The main point that Ed made is that situations like Lowe's, Aki's, JGP's, aren't going to happen in future. That's a bit of a "NZ" only problem, because those players need to reach such a high standard to be chosen by the All Blacks, were as a country like Ireland wants them a lot earlier like that. This is basically the 'ready in 3 years' concept Ireland relied on, versus the '5 years and they've left' concept' were that player is now ready to be chosen by the All Blacks (given a contract to play Super, ala SBW, and hopefully Manu).


The 'mercenary' thing that will take longer to expire, and which I was referring to, is the grandparents rule. The new kids coming through now aren't going to have as many gp born overseas, so the amount of players that can leave with a prospect of International rugby offer are going to drop dramatically at some point. All these kiwi fellas playing for a PI, is going to stop sadly.


The new era problem that will replace those old concerns is now French and Japanese clubs (doing the same as NRL teams have done for decades by) picking kids out of school.
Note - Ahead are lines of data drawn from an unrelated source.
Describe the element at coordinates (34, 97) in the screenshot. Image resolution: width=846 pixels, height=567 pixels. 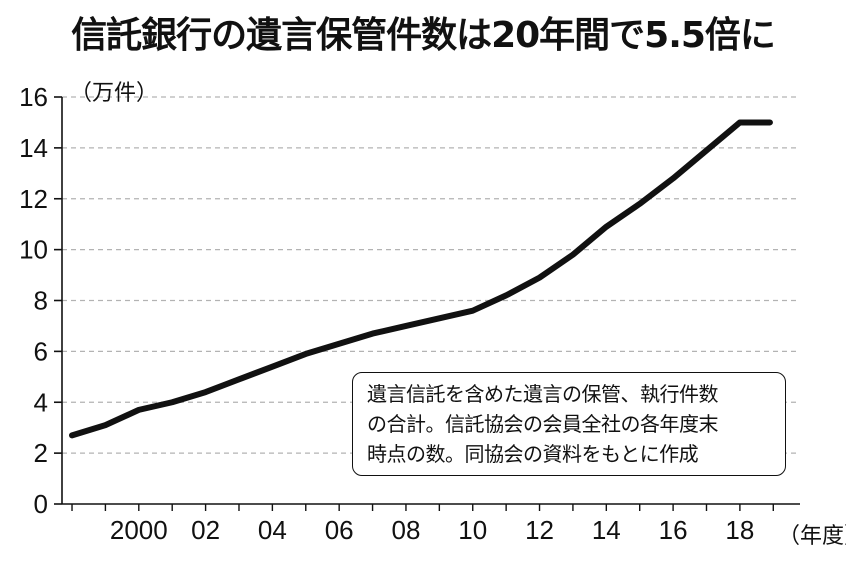
I see `y-tick-label: 16` at that location.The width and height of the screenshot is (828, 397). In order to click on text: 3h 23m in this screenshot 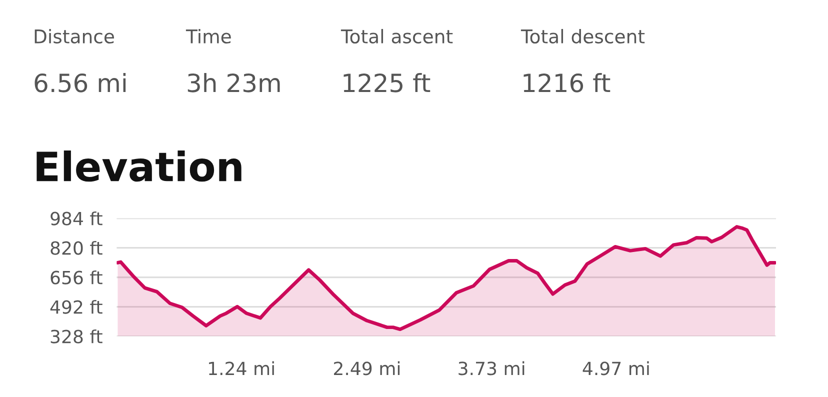, I will do `click(234, 82)`.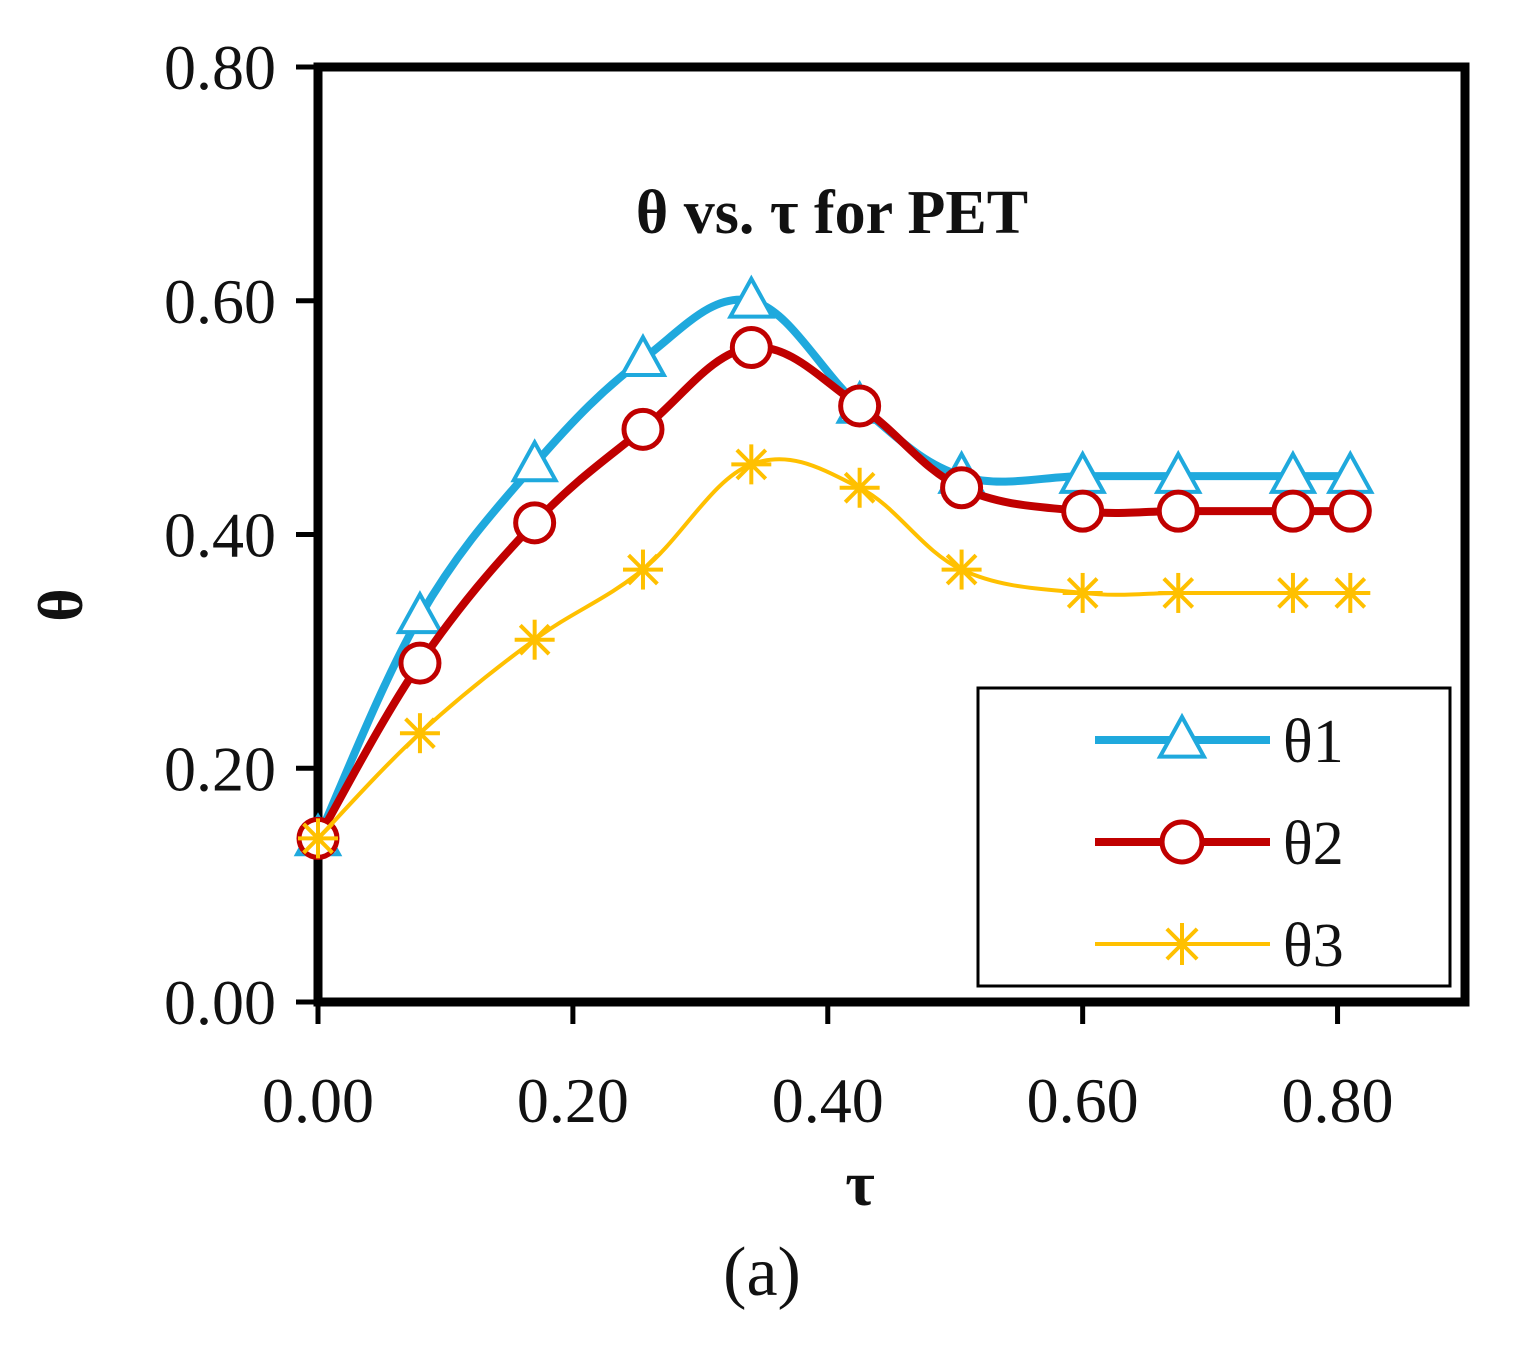  What do you see at coordinates (1314, 844) in the screenshot?
I see `legend-label: θ2` at bounding box center [1314, 844].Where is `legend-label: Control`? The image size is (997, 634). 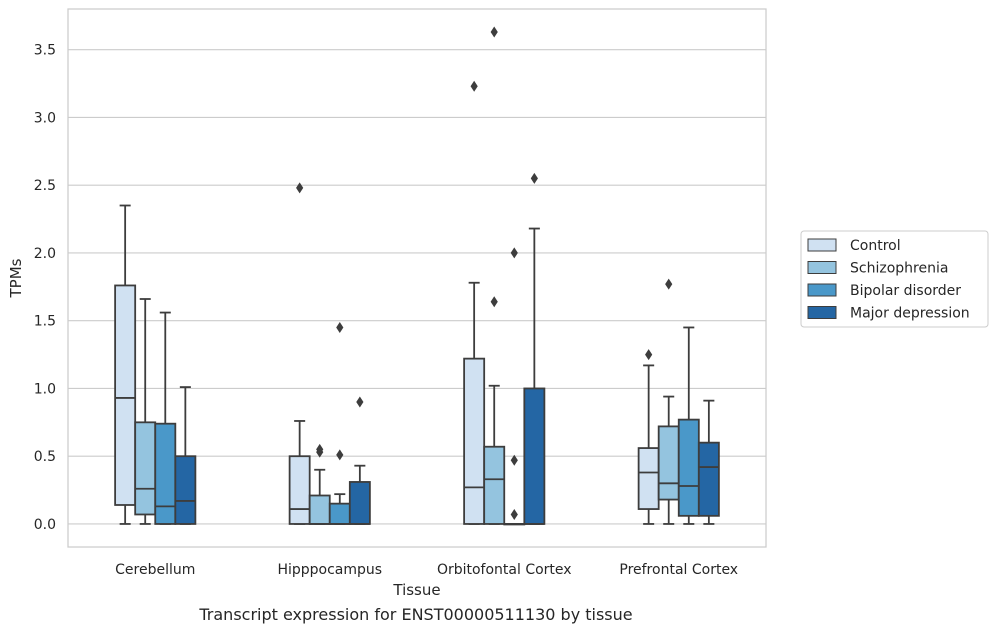 legend-label: Control is located at coordinates (876, 246).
The problem here is not so much a national identity one, than it is a farm system where 9 in 10 players are left with nothing. A stunted education and no support in a foreign country (well they'll get kicked out of those countries were they don't in Australia).


It's the same sort of situation were NZ would be the big guy, but there weren't many downsides with it. The only one I can think was brought up but a poster on this site, I can't recall who it was, but he seemed to know a lot of kids coming from the Islands weren't really given the capability to fly back home during school xms holidays etc. That is probably something that should be fixed by the union. Otherwise getting someone like Fakatava over here for his last year of school definitely results in NZ being able to pick the cherries off the top but it also allows that player to develop and be able to represent Tonga and under age and possibly even later in his career. Where as a kid being taken from NZ is arguably going to be worse off in every respect other than perhaps money. Not going to develop as a person, not going to develop as a player as much, so I have a lotof sympathy for NZs case that I don't include them in that group but I certainly see where you're coming from and it encourages other countries to think they can do the same while not realising they're making a much worse experience/situation.